WHAT THIS TASK INVOLVES: Give every line from the entries that contains "with".

DATA SUPPLIED:
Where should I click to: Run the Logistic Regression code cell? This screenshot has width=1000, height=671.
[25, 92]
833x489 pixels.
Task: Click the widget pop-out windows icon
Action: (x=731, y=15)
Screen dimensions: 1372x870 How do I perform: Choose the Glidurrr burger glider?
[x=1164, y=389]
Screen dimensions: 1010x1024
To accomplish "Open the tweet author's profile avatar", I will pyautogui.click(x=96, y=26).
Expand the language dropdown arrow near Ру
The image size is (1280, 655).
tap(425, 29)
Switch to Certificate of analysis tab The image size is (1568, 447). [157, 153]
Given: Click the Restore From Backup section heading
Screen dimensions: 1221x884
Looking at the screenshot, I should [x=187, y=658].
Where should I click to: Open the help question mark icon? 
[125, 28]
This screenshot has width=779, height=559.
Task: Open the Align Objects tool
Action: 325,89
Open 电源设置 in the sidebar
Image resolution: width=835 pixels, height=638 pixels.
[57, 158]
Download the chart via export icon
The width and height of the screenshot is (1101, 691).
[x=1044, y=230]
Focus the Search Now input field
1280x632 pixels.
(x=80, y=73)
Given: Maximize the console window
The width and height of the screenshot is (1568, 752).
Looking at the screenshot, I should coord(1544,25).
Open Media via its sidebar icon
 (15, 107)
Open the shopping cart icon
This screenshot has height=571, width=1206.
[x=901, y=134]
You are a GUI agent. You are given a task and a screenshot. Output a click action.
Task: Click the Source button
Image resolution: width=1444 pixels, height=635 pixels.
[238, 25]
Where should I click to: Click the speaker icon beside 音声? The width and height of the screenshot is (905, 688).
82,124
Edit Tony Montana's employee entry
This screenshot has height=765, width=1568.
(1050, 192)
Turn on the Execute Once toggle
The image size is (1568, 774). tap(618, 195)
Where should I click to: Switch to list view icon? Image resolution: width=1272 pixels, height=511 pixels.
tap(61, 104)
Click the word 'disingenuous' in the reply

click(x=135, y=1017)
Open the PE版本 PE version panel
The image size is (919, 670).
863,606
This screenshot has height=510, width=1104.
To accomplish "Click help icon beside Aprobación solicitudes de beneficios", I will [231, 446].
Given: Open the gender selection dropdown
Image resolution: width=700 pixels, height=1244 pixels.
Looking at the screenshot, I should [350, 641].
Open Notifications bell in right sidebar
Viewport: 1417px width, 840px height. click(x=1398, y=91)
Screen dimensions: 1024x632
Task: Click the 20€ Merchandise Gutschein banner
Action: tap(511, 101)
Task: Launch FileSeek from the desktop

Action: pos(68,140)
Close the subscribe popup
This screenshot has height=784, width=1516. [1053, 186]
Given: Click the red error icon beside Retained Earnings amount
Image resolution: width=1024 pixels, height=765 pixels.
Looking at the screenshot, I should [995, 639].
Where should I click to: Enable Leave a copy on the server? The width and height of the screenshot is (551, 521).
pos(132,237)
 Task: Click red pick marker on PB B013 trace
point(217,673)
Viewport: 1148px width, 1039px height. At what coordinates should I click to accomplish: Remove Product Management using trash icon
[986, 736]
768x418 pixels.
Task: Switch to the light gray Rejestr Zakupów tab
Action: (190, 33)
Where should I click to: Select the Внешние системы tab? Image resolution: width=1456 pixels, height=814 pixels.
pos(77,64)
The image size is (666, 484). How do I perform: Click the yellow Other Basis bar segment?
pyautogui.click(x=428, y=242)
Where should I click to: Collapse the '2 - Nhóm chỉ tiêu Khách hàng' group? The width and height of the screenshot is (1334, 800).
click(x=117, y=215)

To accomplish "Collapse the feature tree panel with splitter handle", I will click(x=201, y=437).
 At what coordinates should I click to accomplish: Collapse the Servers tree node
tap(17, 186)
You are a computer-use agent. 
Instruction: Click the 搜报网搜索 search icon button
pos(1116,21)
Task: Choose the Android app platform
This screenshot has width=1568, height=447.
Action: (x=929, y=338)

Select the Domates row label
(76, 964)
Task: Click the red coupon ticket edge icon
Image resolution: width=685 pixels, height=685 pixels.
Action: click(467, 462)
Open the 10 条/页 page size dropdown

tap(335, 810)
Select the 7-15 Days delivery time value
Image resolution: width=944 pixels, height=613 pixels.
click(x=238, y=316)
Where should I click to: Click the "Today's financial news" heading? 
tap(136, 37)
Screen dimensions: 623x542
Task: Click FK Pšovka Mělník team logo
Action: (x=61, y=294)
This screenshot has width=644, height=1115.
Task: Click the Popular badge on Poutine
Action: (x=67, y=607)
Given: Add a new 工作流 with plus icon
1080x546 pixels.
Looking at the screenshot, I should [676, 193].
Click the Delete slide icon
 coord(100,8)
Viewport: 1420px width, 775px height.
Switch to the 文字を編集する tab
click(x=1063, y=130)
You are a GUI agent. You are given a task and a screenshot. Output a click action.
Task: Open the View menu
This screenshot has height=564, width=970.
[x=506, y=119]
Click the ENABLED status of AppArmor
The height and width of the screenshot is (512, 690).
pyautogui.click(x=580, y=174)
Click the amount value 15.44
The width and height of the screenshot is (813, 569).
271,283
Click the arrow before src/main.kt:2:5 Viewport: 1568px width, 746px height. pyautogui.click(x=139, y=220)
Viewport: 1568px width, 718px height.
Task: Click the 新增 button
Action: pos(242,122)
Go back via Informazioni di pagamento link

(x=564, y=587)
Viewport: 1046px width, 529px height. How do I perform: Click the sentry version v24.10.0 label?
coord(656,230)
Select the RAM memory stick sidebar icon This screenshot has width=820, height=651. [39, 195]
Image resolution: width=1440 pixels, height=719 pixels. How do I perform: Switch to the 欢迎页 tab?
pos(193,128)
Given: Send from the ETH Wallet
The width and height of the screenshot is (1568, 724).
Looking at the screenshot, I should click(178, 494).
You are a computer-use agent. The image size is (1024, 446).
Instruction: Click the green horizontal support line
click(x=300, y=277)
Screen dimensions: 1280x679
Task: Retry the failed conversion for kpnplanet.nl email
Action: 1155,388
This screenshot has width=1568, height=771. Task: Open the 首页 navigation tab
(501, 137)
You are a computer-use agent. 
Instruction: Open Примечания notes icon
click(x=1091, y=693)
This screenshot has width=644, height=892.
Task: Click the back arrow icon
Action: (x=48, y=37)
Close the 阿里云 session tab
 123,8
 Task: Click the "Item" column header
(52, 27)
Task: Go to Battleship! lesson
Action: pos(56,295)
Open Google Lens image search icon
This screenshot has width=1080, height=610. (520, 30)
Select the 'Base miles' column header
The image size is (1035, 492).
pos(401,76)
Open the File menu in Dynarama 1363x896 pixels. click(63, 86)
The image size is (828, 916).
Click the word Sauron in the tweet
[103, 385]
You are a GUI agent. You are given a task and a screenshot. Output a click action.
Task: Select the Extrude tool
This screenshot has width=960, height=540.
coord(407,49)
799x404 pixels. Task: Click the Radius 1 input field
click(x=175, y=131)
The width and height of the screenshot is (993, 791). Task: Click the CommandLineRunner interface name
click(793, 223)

RESPONSE AREA:
To accomplish "Collapse the feature tree panel with splitter handle", I will click(x=201, y=437).
Given: Add a new 工作流 with plus icon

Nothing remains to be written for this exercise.